Simple Role Assignment is Extraordinarily Effective for Safety Alignment
Zhou Ziheng, Jiakun Ding, Zhaowei Zhang, Ruosen Gao, Yingnian Wu, Demetri Terzopoulos, Yipeng Kang, Fangwei Zhong, Junqi Wang
TL;DR
The paper reframes AI safety alignment from fixed principle lists to role conditioning grounded in Theory of Mind, proposing a training-free pipeline with a role-conditioned generator and iterative role-based critics. It formalizes the approach as $P(y|x,v,c)$ induced by a chosen role $r$, with the goal of maximizing $\log P(y^{\star}|x,r)$ through $\hat{r}=\arg\max_r$, and demonstrates that role-derived values $v^r$ and cognition $c^r$ can surpass principle-based methods.
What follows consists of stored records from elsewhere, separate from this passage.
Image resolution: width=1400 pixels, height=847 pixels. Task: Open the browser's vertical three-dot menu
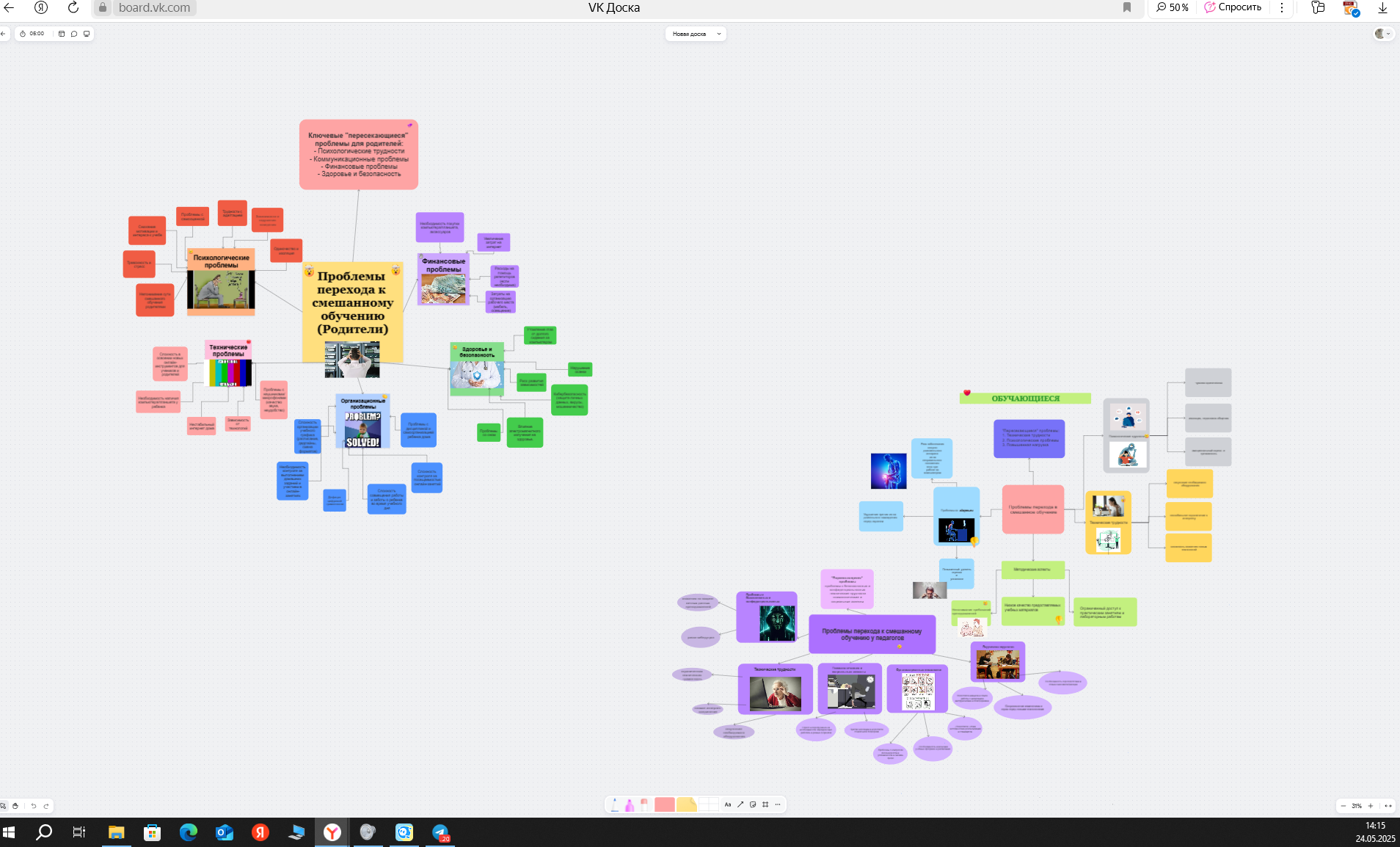[1282, 7]
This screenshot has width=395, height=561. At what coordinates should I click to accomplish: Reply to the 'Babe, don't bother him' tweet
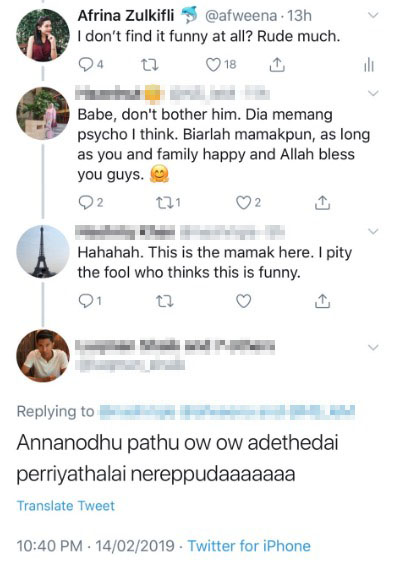coord(91,203)
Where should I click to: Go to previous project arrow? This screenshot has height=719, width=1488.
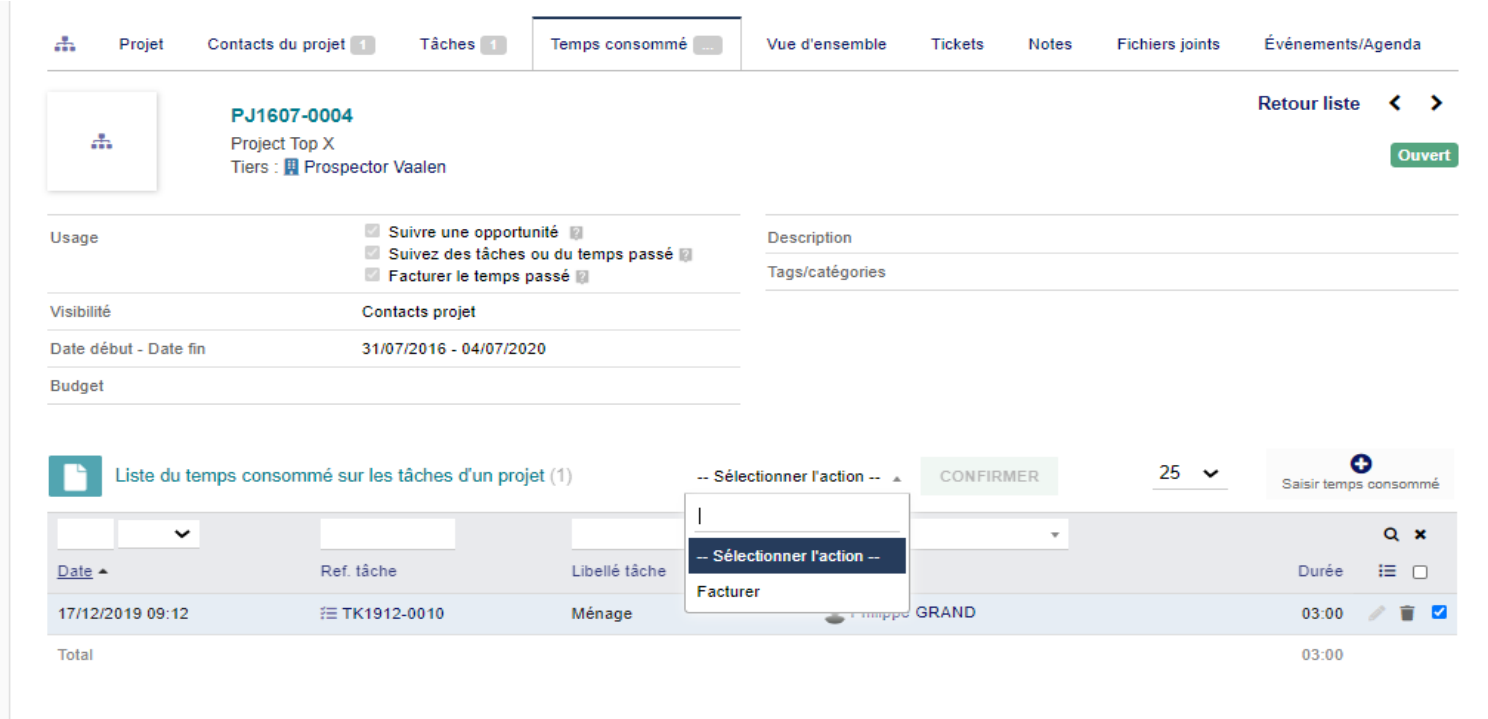point(1395,103)
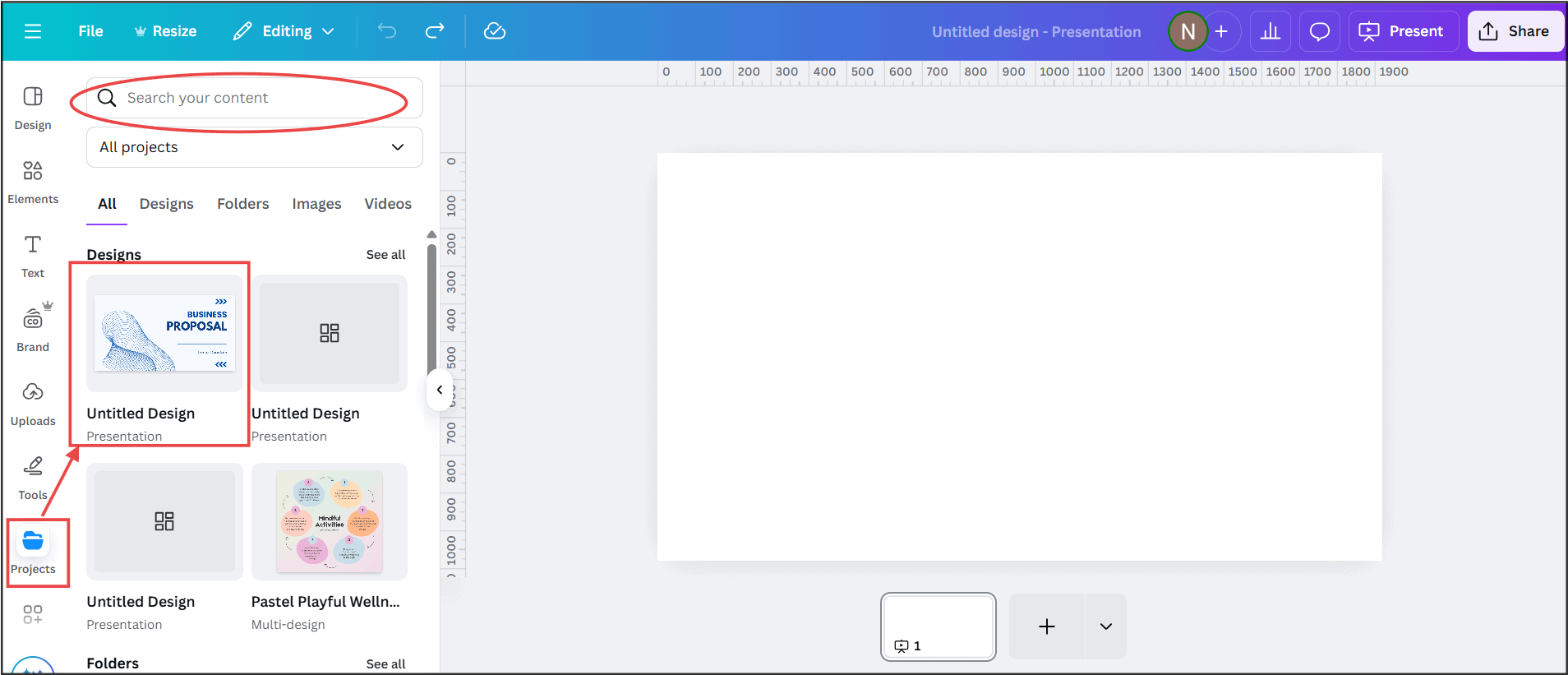Screen dimensions: 1568x675
Task: Click the Share button
Action: (1515, 31)
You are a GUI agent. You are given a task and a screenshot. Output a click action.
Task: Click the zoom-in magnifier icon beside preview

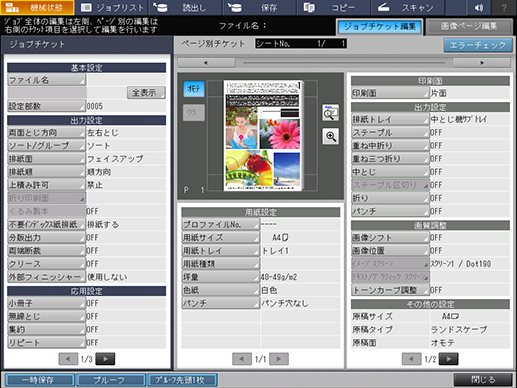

Across five model families and multiple benchmarks (SafeEdit, SaladBench, WildJailbreak, among others), the method dramatically reduces unsafe outputs (e.g., on DeepSeek-V3 from 81.4% to 3.6%), showing high robustness and scalability. The work provides a formal, interpretable mechanism for AI alignment and highlights potential for dynamic role rewriting and broad applicability to agentic safety tasks.
Abstract
Principle-based alignment often lacks context sensitivity and completeness. Grounded in Theory of Mind, we propose role conditioning as a compact alternative: social roles (e.g., mother, judge) implicitly encode both values and the cognitive schemas required to apply them. We introduce a training-free pipeline featuring a role-conditioned generator and iterative role-based critics for refinement. Across five model families, our approach consistently outperforms principle-based, Chain-of-Thought (CoT) and other baselines across benchmarks. Notably, it reduces unsafe outputs on the WildJailbreak benchmark from 81.4\% to 3.6\% with DeepSeek-V3. Not only for common safety benchmarks, it consistently applies for agentic safety tasks. These results establish role assignment as a powerful, interpretable paradigm for AI alignment and LLM-as-a-Judge construction.